31956
Regression Clustering for Discovering Multiple Types of Brain-Behaviour Associations in a Sample: Data from the Pond Network

Panel Presentation
Saturday, May 4, 2019: 11:45 AM
Room: 517C (Palais des congres de Montreal)
S. Panahandeh1, E. Anagnostou2, J. P. Lerch3 and A. Kushki4, (1)Institute of Biomaterials and Biomedical Engineering, University of Toronto, Vaughan, ON, Canada, (2)Holland Bloorview Kids Rehabilitation Hospital, Toronto, ON, Canada, (3)Mouse Imaging Centre, Hospital for Sick Children, Toronto, ON, Canada, (4)Bloorview Research Institute, Toronto, ON, Canada
Background: The autism spectrum is associated with significant heterogeneity in etiology, biology, and phenotype. This heterogeneity challenges traditional statistical tools used for examining brain-behaviour associations (e.g., linear regression), which do not take into account the possible presence of subgroups that can be characterized by different regression models. To address this challenge, we propose a novel data-driven and unsupervised approach to discover multiple types of brain-behaviour associations in a sample. This approach clusters the sample data into K groups, each with its own linear regression function. The difference between this method and traditional clustering is that the proposed approach groups data points based on their relative similarly to a regression line, not direct similarity to each other.

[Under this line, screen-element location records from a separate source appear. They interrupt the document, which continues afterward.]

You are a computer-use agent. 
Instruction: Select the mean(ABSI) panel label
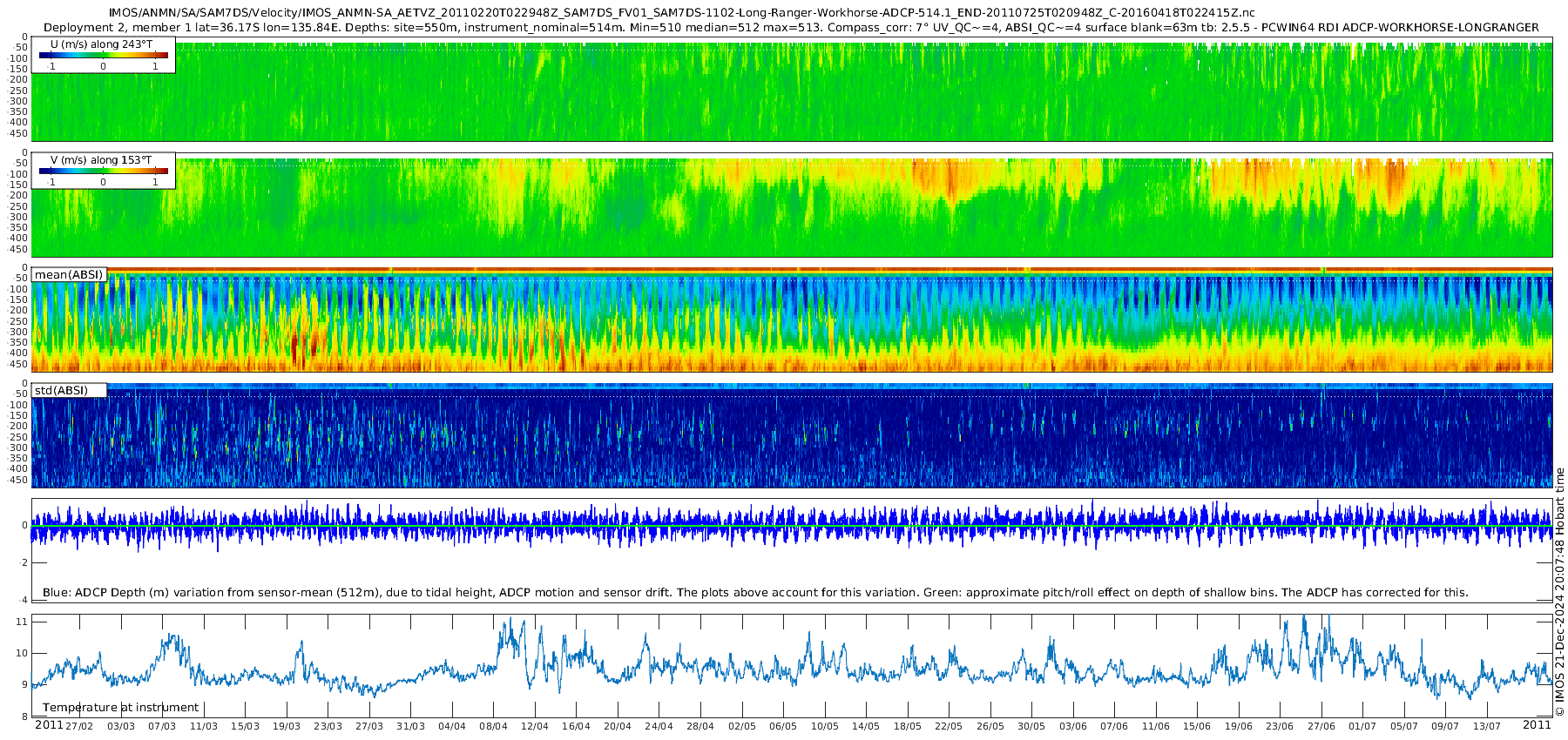[69, 275]
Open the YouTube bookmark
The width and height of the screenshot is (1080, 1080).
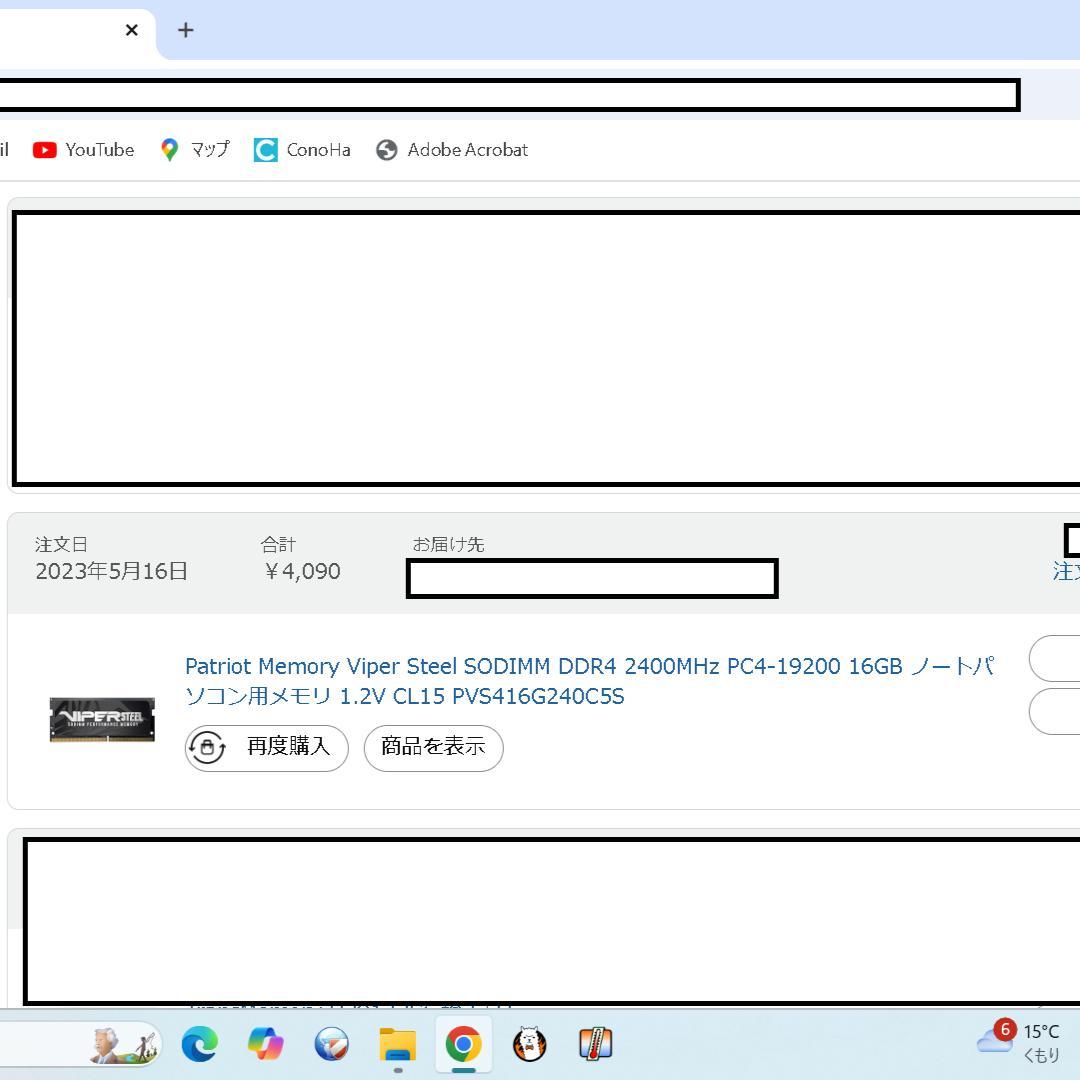coord(84,150)
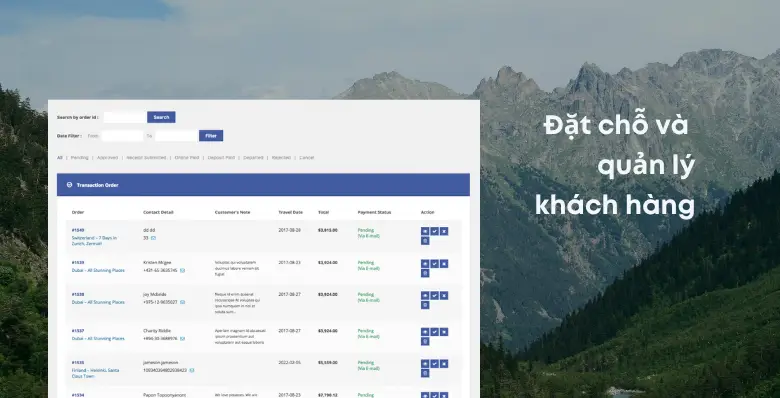780x398 pixels.
Task: Click the date filter From field
Action: click(x=122, y=136)
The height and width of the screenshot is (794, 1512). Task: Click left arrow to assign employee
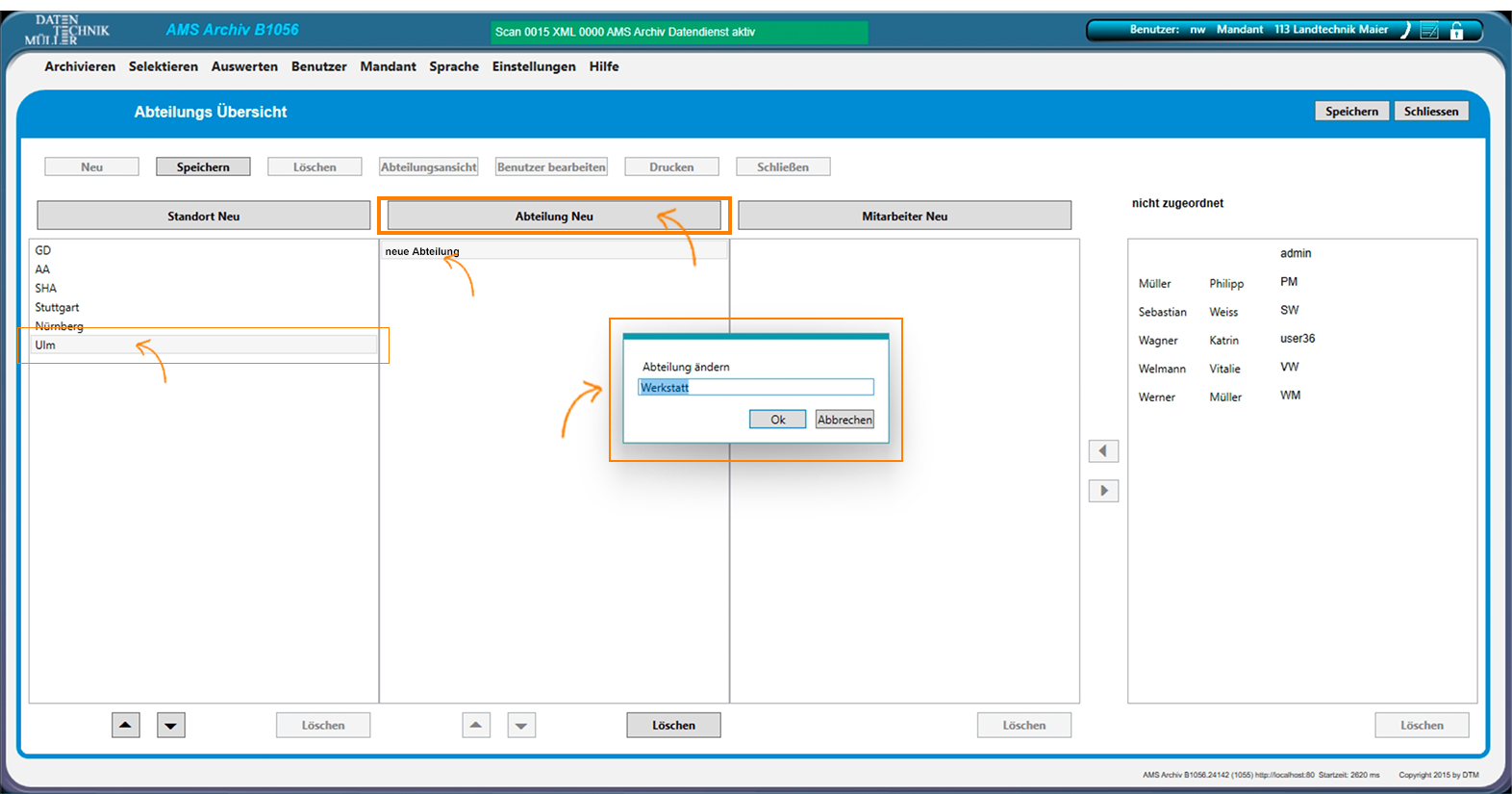[x=1103, y=451]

Objectives: Our objective was to discover multiple regression lines that explain the association of brain-phenotype patterns in ASD. Specifically, we looked at associations between cortical thickness and social communication function quantified using the Social Communication Questionnaire.

Methods: Data from a sample of 121 participants with a diagnosis of ASD were obtained from the POND Network (age:11.9(3.6); 98 male). Brain data included cortical thickness measurements from 76 regions of the brain obtained using the CIVET pipeline, corrected for total gray matter volume, sex, age, and scanner. Behavioural data were scores on the social communication domain of the SCQ. Analyses were performed using a machine learning pipeline which employs regression clustering to clusters the sample data into K groups that are characterized by different regression functions. To ensure stability of the found patterns, the analyses were run on 100,000 random partitions of the data, each including 5% of the participants. Th RANSAC algorithm was used to fit linear models to each subset of the data, and similarity matrices were built based on whether or not data points were on the same regression line. Spectral clustering was used to cluster the similarity matrices. Number of clusters was chosen to maximize the within-to-between scatter ratio. Clusters were validated by ensuring that the scatter ratios were significantly different than those for randomly generated data.

Results: Our results support the notion that SCQ-cortical thickness association can be characterized using multiple regression lines for several cortical regions previously implicated in ASD. These included the orbital part of the right superior frontal gyrus (2 clusters; regression slopes -3.5(0.2) and 10.7(0.4); p<0.00001) and the right posterior cingulate gyrus (2 clusters; regression slopes -4.6(0.2) and -3.7(0.3) ; p<0.00001). These results are shown in Figure 1. As seen in this figure, 2 clusters of points that lie on the same regression line are identified for each regions.

Conclusions: Our results demonstrate the feasibility of using data-driven approaches to model heterogeneity in brain-behaviour associations.